---------- INPUT MATERIAL ----------
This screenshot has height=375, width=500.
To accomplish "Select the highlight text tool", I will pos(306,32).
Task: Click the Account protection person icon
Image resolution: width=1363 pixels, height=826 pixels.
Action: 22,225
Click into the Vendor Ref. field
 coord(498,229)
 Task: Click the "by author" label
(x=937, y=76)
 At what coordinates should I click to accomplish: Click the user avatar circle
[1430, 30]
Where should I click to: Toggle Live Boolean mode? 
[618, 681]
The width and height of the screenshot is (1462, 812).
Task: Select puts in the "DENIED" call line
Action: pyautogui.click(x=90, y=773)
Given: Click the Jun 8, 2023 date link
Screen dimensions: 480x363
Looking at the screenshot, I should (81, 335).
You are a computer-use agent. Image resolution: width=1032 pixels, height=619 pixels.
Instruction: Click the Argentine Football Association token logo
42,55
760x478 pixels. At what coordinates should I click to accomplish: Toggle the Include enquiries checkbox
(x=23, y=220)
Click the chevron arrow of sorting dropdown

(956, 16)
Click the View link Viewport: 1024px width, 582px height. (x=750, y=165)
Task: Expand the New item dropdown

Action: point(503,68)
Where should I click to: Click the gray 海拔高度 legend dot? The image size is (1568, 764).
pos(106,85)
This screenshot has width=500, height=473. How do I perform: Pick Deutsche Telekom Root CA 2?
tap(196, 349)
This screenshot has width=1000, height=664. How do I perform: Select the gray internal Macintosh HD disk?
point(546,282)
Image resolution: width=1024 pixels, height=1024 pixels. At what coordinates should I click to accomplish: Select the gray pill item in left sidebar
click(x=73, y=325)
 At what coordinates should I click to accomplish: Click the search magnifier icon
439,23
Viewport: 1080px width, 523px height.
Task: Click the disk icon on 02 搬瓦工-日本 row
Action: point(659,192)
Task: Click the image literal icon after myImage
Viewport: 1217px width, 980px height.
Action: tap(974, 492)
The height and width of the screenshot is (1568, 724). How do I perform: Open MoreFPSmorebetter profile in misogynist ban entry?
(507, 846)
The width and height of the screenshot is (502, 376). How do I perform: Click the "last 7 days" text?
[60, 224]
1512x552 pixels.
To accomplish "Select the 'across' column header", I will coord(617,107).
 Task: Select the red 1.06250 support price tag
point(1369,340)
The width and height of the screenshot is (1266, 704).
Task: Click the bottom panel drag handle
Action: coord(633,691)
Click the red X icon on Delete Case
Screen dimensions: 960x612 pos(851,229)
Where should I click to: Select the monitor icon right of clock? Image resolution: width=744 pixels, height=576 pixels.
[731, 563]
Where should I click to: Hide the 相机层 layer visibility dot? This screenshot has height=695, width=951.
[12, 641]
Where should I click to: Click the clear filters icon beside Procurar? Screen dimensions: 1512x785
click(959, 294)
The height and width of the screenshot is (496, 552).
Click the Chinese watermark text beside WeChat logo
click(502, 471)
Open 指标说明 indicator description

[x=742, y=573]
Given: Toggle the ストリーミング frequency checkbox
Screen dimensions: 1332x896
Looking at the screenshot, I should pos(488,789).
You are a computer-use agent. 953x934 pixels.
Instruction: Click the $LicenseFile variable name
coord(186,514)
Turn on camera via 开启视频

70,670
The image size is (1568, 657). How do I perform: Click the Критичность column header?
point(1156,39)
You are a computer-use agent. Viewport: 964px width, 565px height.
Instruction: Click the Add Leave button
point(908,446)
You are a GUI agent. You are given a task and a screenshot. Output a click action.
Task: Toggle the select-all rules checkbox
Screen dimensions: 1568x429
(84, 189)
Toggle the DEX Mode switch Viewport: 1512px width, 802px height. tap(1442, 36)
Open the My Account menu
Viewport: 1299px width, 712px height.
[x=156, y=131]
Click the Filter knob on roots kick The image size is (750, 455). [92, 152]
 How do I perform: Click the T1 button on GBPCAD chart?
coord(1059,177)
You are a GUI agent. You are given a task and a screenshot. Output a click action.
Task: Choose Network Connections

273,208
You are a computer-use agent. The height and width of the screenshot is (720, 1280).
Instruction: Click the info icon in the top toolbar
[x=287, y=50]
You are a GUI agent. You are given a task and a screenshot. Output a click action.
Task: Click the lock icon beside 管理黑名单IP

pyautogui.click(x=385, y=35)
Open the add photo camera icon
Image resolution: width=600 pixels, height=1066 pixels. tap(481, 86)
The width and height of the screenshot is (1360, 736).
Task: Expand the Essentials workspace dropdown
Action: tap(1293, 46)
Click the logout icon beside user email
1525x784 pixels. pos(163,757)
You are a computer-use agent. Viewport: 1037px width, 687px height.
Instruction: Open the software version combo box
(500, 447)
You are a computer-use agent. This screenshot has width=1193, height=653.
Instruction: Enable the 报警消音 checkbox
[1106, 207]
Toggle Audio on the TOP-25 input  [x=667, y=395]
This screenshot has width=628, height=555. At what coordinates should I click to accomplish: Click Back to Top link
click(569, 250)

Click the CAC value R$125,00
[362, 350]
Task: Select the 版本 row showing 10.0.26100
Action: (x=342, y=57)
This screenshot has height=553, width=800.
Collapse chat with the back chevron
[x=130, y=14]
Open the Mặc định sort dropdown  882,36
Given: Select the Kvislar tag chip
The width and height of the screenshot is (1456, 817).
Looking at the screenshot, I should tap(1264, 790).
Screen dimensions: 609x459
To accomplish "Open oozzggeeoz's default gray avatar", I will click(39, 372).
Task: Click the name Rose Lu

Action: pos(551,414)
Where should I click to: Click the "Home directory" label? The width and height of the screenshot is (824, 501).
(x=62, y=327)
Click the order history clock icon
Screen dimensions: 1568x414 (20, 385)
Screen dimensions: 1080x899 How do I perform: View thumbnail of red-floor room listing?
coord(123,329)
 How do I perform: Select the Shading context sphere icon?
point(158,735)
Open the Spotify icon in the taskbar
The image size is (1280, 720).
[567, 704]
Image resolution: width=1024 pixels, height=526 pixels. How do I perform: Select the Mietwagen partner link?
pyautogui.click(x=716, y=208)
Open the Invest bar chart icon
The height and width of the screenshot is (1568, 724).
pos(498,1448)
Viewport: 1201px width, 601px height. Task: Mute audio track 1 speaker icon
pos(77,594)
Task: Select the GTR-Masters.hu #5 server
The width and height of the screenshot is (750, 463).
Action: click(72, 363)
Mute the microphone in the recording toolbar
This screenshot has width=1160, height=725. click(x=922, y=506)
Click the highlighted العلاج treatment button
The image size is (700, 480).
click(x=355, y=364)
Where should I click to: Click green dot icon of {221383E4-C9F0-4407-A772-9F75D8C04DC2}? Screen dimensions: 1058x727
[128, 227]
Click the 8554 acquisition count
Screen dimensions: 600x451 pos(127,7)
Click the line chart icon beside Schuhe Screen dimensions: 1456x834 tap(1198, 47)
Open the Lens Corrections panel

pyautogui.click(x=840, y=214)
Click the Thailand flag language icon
----------
§ **INSTRUCTIONS TO FOLLOW**: Lines in the data that include the word "computer" should all be copied.

§ **THE COMPLETED TASK**:
You are a computer-use agent. Image resolution: width=1032 pixels, height=619 pixels.
You are a computer-use agent. 953x934 pixels.
You are a computer-use agent. Viewport: 964px width, 565px height.
You are a computer-use agent. The height and width of the screenshot is (720, 1280).
You are a computer-use agent. Viewport: 1037px width, 687px height.
You are a computer-use agent. This screenshot has width=1193, height=653.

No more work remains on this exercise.